Nous sommes partis de manuscrits d’airs et de cahiers de danses populaires compilés par des carillonneurs du XVIIIe siècle, et plus rarement par des violonistes et des maîtres à danser de l’époque. Ces airs proviennent de villes comme Viane (près de Grammont), Anvers, Diest, Gand, Bruxelles, Louvain et même Maastricht. Ils étaient joués à diverses occasions : cérémonies officielles, fêtes religieuses, circonstances plus informelles.
La source la plus ancienne de notre programme est un manuscrit anversois daté de 1728, le « Beyaert » (littéralement « carillon ») qui contient surtout des chants de Noël. Nous avons aussi consulté les manuscrits de Petrus Josephus Van Belle (1743), du carillonneur anversois Ioannes de Gruijtters (1746), la collection Di Martinelli (1750), les notes du maître à danser Jean-Baptiste-Robert d’Aubat de Saint-Flour (1757). Il y a enfin quelques sources plus tardives : les trois cahiers du maître à danser bruxellois Pierre Trappeniers (1775), le manuscrit du carillonneur louvaniste Franciscus De Prins (1781) et celui d’un certain JP Vanpelt (1786), rédigé à Maastricht et conservé depuis à Tongres.
En préparation de notre troisième disque, nous nous intéressons depuis peu aux musiques de carillons de Wallonie. Nous avons découvert un manuscrit namurois dont nous jouerons un extrait en première belge lors de notre concert à la Salle Philharmonique de Liège.
Vous interprétez ce répertoire sur des instruments d’aujourd’hui. Comment ont été réalisés ces arrangements ?
Nous procédons toujours de la même manière : l’un de nous choisit une mélodie et la propose au reste du groupe. Nous en conservons les intervalles et les rythmes mais ensuite, nous oublions ce qui est « historiquement correct ». Le but est de donner à la mélodie une nouvelle vie et de l’adapter à notre époque. Nous modifions pour cela le tempo, l’harmonie, les couleurs, l’instrumentarium et explorons différents styles étant donné que nous avons en commun un bagage de musique traditionnelle, de musique classique, de musique ancienne ou de jazz. Chaque mélodie est un véritable « work in progress » car nous faisons toujours évoluer l’arrangement de base vers quelque chose de spécifique : il est important que chaque morceau soit distinct du suivant. Les possibilités sont heureusement multiples tant le matériau mélodique est riche à la base.

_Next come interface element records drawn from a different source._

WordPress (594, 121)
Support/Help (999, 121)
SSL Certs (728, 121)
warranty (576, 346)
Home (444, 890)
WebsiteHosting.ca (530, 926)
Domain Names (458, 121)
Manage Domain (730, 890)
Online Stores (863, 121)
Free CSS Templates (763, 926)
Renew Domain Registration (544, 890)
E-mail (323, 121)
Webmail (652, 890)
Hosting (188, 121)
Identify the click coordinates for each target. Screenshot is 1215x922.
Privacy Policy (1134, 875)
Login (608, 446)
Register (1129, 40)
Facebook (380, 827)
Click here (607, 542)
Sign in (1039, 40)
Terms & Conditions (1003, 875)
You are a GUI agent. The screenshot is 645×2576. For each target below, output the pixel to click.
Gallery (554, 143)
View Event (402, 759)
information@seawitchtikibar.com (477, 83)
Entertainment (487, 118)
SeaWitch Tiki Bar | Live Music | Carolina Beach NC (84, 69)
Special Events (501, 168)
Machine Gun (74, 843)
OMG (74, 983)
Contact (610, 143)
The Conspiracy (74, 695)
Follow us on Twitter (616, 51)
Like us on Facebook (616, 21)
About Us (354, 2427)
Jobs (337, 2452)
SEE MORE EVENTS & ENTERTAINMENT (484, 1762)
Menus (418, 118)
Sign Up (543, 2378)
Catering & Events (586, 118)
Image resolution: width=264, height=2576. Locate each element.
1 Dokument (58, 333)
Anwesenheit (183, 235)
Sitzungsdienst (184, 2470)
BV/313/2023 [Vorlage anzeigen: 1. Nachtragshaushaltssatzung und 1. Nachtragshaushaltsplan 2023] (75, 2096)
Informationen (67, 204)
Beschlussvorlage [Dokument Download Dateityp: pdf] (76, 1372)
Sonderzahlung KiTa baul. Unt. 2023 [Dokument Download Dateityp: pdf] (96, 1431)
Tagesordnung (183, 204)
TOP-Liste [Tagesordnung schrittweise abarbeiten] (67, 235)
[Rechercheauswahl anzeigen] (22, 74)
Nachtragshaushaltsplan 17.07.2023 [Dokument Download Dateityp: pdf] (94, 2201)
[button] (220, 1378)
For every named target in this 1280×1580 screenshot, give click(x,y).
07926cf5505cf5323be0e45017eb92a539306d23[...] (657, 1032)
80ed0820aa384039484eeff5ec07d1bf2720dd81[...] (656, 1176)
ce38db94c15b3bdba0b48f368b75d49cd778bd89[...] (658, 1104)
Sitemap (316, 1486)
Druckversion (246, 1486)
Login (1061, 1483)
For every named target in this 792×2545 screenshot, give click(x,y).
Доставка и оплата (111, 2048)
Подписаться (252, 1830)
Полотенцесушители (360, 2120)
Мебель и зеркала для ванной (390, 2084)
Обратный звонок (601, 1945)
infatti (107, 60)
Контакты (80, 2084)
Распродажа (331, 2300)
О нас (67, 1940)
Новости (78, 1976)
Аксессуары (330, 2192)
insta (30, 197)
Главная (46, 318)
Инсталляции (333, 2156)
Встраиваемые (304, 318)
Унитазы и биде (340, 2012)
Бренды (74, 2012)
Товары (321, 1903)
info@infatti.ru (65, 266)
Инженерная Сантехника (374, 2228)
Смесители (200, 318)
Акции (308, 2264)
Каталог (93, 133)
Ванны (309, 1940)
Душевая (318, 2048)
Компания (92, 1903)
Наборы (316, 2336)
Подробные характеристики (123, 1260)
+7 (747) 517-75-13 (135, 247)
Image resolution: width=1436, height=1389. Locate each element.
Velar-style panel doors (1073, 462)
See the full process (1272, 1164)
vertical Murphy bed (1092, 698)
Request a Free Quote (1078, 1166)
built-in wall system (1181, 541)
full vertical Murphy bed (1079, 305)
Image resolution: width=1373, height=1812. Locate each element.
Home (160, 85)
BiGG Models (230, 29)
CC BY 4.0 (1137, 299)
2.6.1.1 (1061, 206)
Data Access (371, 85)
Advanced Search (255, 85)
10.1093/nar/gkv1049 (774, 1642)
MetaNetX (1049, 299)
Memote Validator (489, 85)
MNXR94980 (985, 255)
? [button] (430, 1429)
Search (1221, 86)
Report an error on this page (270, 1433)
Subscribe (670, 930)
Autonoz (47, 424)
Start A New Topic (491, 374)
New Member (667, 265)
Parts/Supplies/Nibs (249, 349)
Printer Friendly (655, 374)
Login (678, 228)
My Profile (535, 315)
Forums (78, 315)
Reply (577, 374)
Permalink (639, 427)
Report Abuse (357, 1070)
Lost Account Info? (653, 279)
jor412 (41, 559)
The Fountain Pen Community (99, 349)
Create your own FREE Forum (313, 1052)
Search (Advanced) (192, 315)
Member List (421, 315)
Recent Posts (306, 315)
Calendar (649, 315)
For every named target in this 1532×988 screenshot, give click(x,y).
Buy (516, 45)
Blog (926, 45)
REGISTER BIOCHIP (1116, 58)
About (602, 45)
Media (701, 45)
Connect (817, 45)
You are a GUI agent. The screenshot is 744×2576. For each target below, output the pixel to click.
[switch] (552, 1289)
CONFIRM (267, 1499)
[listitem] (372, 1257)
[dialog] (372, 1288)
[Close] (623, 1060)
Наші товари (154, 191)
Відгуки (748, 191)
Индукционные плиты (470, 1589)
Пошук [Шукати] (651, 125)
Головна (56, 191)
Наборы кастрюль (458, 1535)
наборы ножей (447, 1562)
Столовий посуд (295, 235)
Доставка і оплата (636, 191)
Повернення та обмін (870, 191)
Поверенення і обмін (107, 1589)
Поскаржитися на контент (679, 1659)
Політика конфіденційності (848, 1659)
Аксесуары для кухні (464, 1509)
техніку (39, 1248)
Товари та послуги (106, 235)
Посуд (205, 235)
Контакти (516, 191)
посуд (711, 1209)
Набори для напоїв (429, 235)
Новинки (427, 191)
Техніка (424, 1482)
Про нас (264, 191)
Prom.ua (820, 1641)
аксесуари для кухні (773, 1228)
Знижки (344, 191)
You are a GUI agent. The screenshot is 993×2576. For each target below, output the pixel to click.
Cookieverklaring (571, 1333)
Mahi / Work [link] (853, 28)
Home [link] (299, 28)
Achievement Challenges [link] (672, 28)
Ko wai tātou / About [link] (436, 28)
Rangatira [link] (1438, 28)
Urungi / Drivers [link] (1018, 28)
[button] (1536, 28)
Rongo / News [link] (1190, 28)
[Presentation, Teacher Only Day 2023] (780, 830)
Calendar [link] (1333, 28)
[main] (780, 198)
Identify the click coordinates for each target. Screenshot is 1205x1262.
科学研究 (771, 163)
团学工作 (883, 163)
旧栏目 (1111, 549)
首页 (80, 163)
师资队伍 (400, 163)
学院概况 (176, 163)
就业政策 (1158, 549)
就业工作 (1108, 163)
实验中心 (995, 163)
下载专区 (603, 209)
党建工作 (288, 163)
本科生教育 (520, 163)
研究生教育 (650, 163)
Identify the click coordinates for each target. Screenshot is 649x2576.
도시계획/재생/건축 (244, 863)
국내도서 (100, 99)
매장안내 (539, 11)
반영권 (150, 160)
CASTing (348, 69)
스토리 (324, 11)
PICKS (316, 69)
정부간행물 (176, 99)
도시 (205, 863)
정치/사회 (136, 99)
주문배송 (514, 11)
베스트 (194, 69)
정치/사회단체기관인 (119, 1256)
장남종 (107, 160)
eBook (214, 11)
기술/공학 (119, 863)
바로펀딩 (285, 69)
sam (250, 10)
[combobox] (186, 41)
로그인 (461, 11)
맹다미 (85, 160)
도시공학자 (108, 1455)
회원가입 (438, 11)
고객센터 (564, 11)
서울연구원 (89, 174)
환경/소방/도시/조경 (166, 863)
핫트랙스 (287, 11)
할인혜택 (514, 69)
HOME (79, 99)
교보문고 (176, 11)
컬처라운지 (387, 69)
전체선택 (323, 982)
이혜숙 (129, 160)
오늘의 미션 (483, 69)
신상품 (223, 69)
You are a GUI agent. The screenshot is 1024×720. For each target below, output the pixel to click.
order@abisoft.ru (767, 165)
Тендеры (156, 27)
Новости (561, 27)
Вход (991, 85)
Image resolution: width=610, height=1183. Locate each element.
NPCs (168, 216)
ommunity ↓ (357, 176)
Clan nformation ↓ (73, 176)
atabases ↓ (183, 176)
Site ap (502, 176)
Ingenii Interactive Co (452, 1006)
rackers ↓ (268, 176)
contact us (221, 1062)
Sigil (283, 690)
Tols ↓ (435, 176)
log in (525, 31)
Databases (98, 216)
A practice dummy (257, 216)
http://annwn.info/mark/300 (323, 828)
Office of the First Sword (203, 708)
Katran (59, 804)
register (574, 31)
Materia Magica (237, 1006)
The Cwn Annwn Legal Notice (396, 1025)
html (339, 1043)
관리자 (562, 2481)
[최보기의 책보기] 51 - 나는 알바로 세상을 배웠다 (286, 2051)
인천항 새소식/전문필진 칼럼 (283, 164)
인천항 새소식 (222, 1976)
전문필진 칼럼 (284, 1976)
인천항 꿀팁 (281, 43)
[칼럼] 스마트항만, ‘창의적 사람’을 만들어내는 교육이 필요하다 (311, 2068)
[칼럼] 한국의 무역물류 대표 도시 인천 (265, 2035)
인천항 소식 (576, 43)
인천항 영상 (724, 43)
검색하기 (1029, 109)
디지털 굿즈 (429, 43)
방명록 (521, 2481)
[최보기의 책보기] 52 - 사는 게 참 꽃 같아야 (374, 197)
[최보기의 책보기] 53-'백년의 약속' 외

Quels instruments sont à l’honneur ?
Nous utilisons l’accordéon et le saxophone baryton pour les parties graves. Les aigus sont confiés à la cornemuse, au saxophone soprano et au violon. Quant à la guitare, elle donne les rythmes, et, combinée à l’accordéon et au saxophone baryton, tout le « groove » et l’énergie de nos morceaux. Quand nous adaptons une mélodie, nous travaillons beaucoup sur les contrastes de couleurs et la variété des combinaisons instrumentales. Par exemple, nous aimons mêler les sonorités puissantes de la cornemuse à la couleur plus ronde du saxophone soprano. Le saxophone baryton avec son timbre lourd et grave apporte une autre couleur. Le niveau de chaque instrument étant variable, nous réglons les problèmes de balance grâce à une amplification – légère mais soignée – qui permet de conserver la couleur naturelle des instruments sans distorsion de son.
Ce répertoire flamand a-t-il été entendu ailleurs au cours du XVIIIe siècle ?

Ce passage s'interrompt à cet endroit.